Professor Caroline Humfress FBA
- Fellow type
- UK Fellow
- Year elected
- 2025
- Honours
- FBA, FRHistS, FSLS
- Sections
- Classical Antiquity , Medieval Studies , Law
Summary
Caroline Humfress is from Hexham, Northumberland. She studied at Queens’ College and St John’s College, University of Cambridge, before being appointed Carlyle Research Fellow in the History of Political Thought at the University of Oxford (St Catherine’s College).
Humfress joined the University of St Andrews as Professor of Medieval History in 2015, where she helped to found the Institute of Legal and Constitutional Research, having previously taught legal rhetoric, history and classics at UC Berkeley and Birkbeck, University of London. In 2020 she was appointed an L. Bates Lea Global Professor of Law at the University of Michigan Law School (Ann Arbor), where she regularly teaches a course on Roman law and the Civil Law tradition.
An authority on late antique law and religion, Humfress’ research bridges ancient thought and contemporary theory.

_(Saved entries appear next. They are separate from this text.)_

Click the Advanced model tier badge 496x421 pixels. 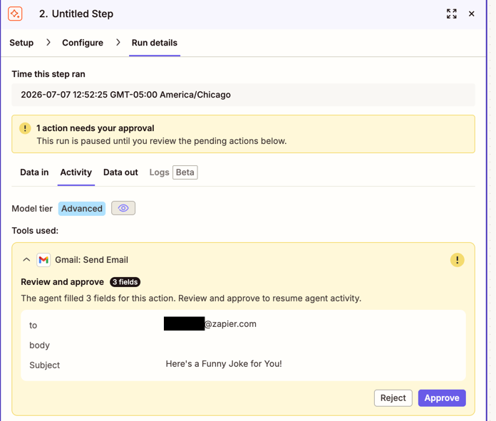pos(82,209)
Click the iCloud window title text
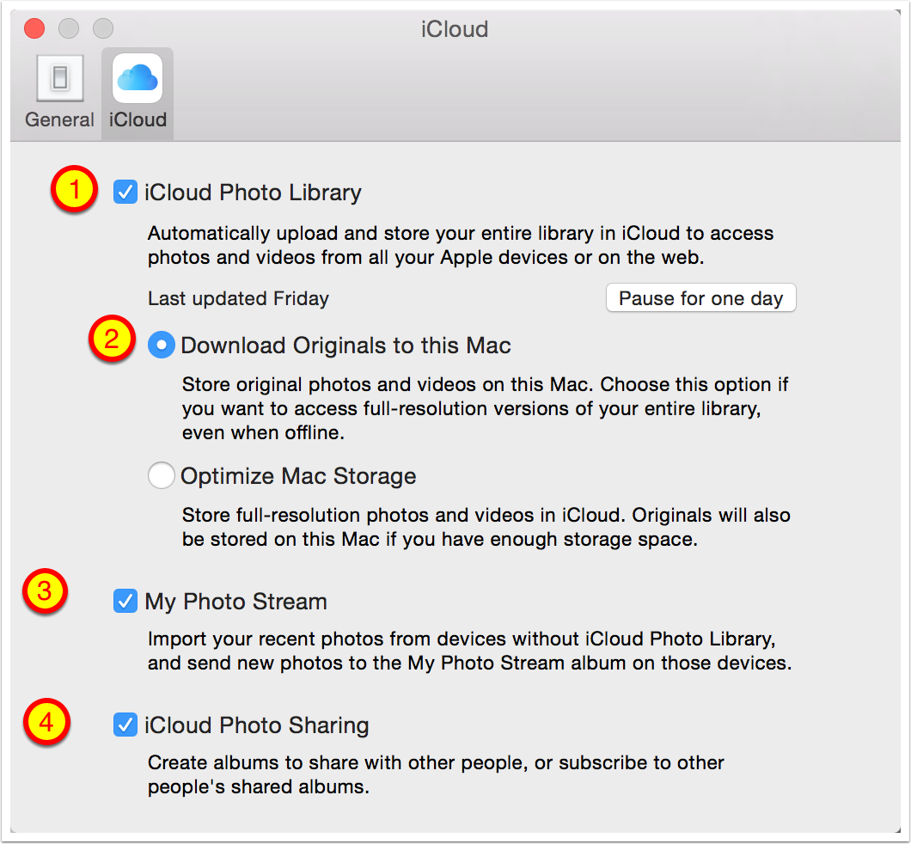Image resolution: width=911 pixels, height=844 pixels. click(455, 29)
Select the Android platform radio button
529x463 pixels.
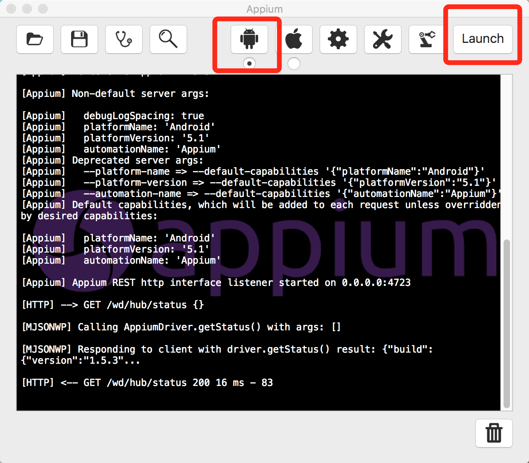249,64
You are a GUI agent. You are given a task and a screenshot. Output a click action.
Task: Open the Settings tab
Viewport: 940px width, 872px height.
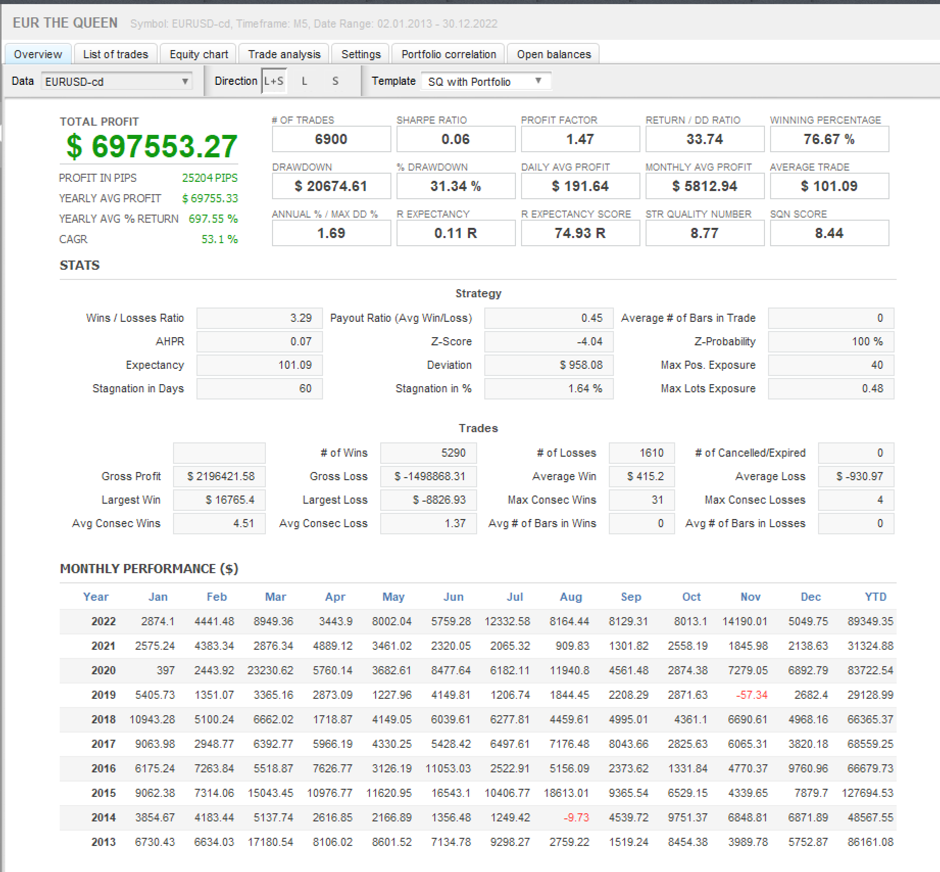(361, 54)
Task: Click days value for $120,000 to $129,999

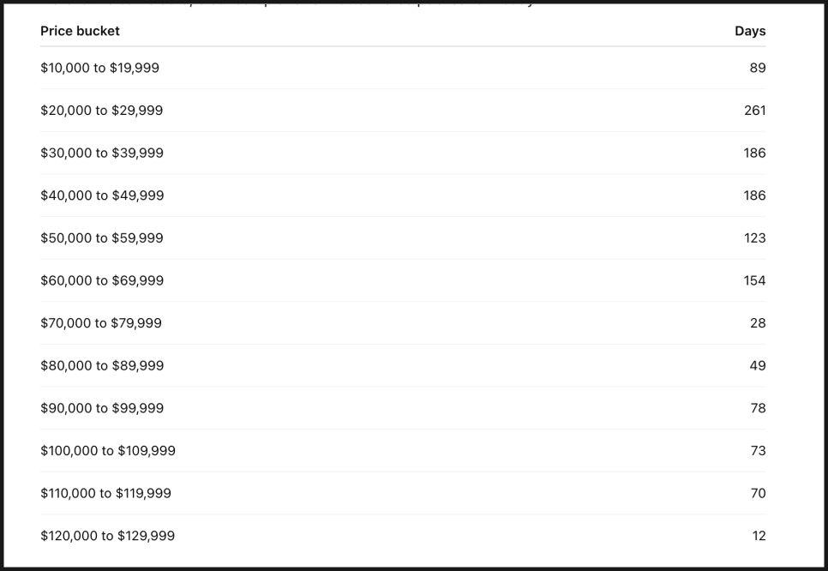Action: pyautogui.click(x=759, y=536)
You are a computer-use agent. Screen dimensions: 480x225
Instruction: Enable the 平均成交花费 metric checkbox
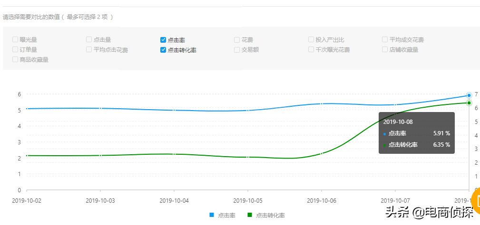[x=385, y=40]
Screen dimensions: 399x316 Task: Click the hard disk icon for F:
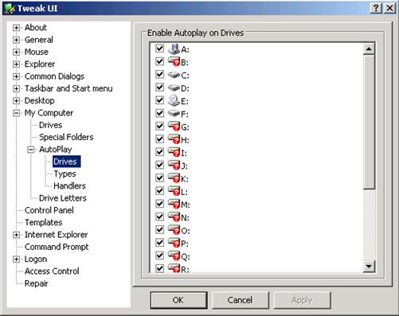174,114
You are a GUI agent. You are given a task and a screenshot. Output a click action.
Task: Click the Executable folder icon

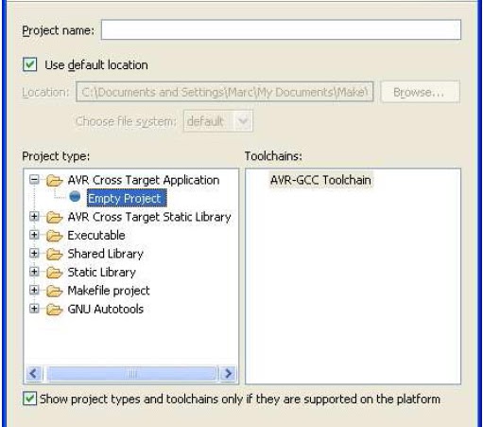(55, 236)
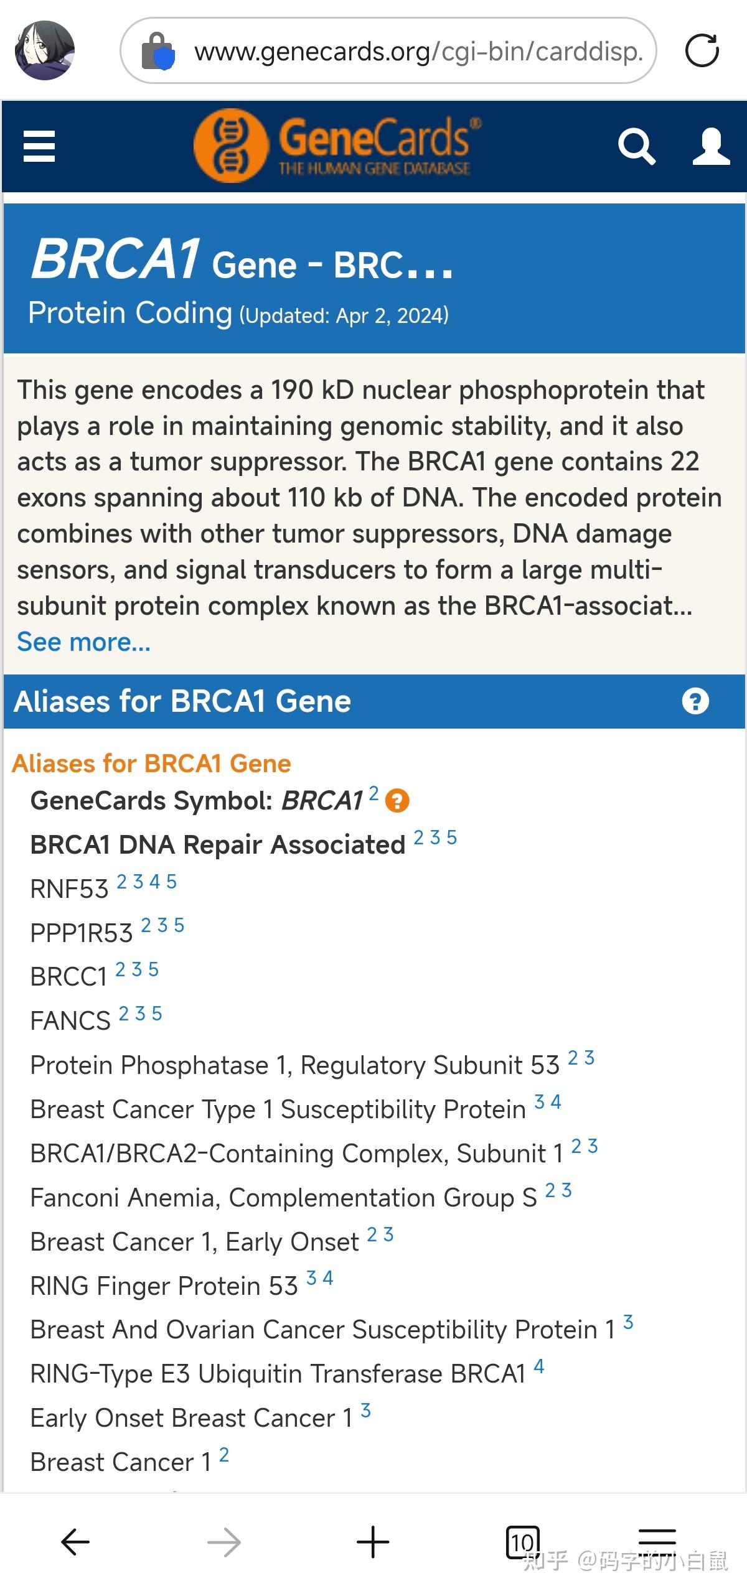The image size is (747, 1591).
Task: Expand summary with See more link
Action: (84, 642)
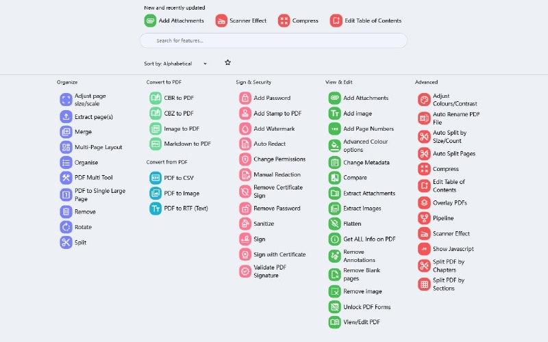Open the Pipeline icon in Advanced
This screenshot has height=342, width=548.
coord(424,218)
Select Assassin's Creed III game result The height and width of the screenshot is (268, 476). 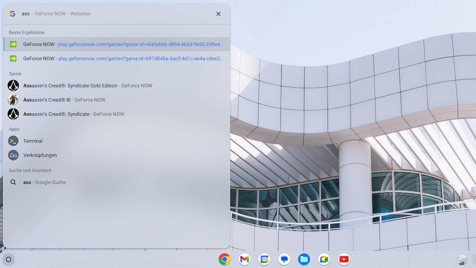pyautogui.click(x=64, y=100)
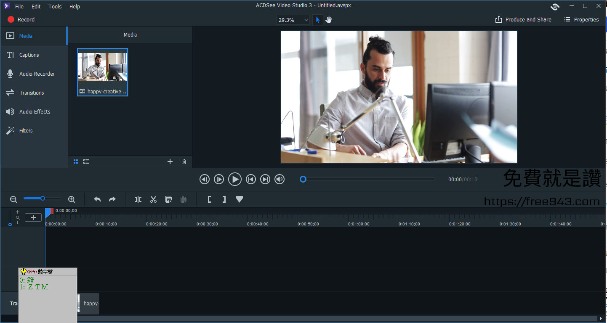Image resolution: width=607 pixels, height=323 pixels.
Task: Delete selected media with trash icon
Action: point(184,162)
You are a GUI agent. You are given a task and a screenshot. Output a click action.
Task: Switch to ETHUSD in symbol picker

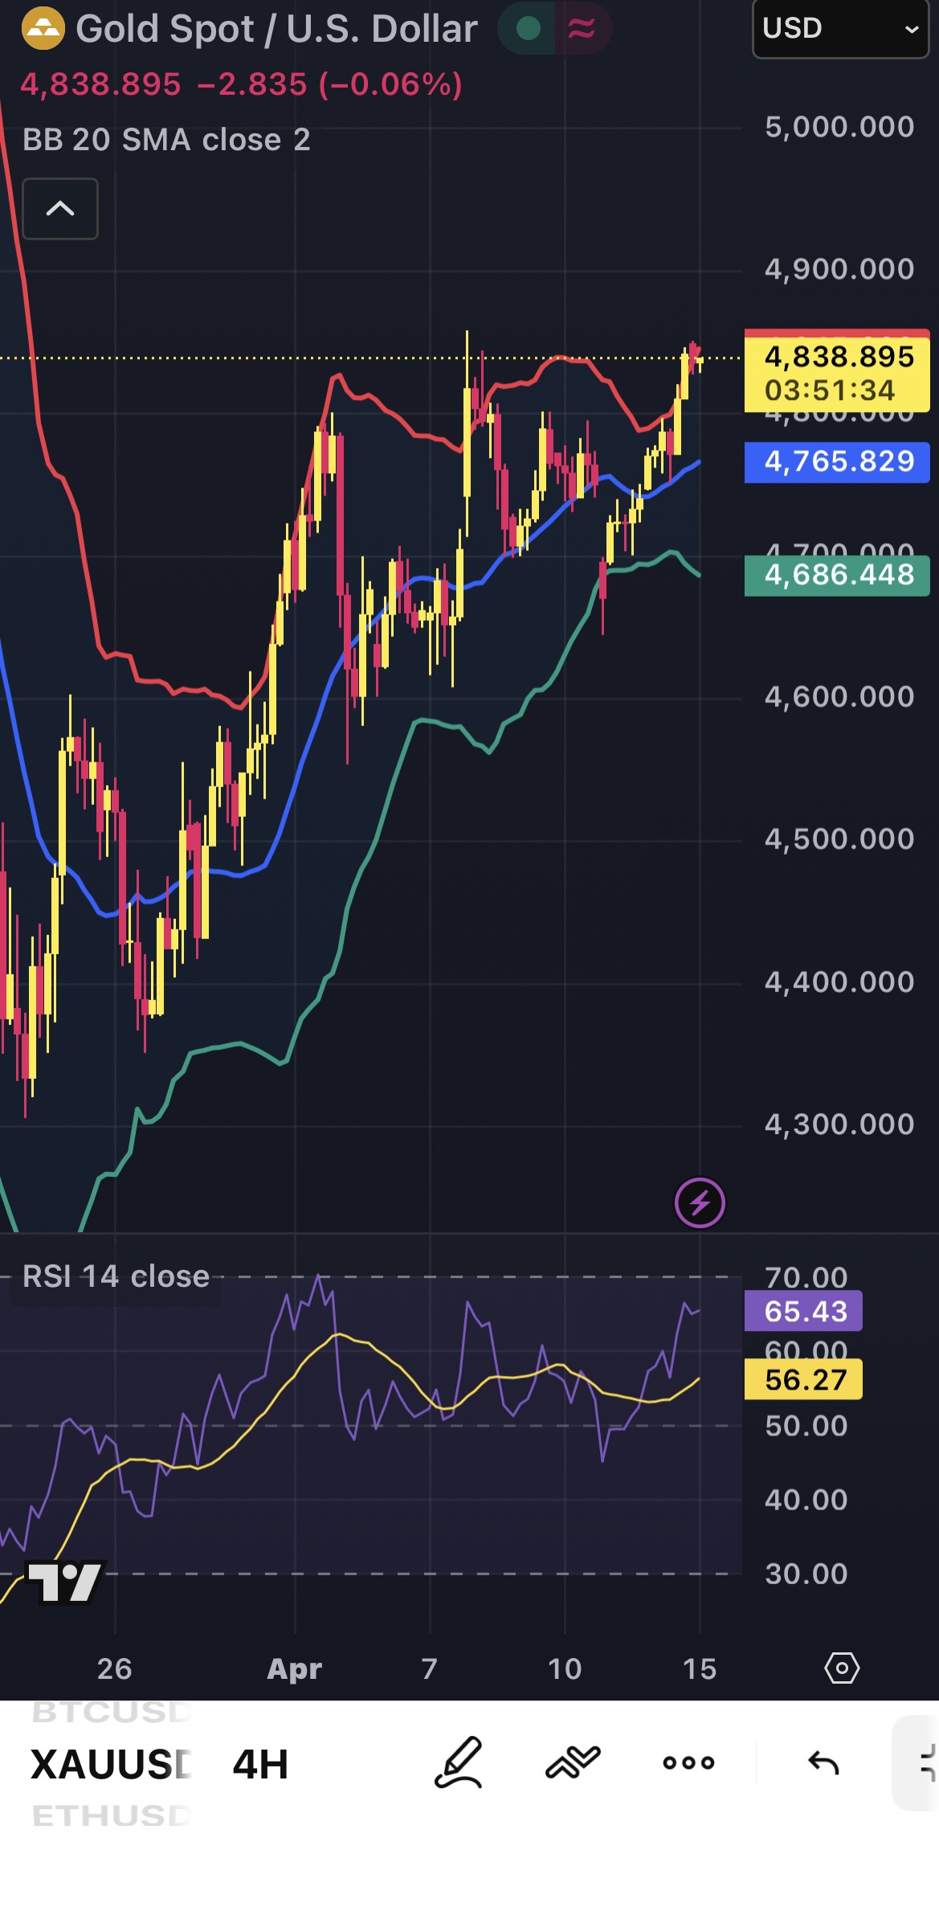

She has given public lectures on almost every continent of the world, including the Carlyle Lectures in the History of Political Thought (University of Oxford, 2013). Humfress has played a leading role in major interdisciplinary projects, most recently as co-editor of The Cambridge Comparative History of Ancient Law (Cambridge University Press, 2024).
She has contributed to BBC radio, TV and other digital media, on topics ranging from ‘Gnosticism’ to ‘Constitutional Thinking’.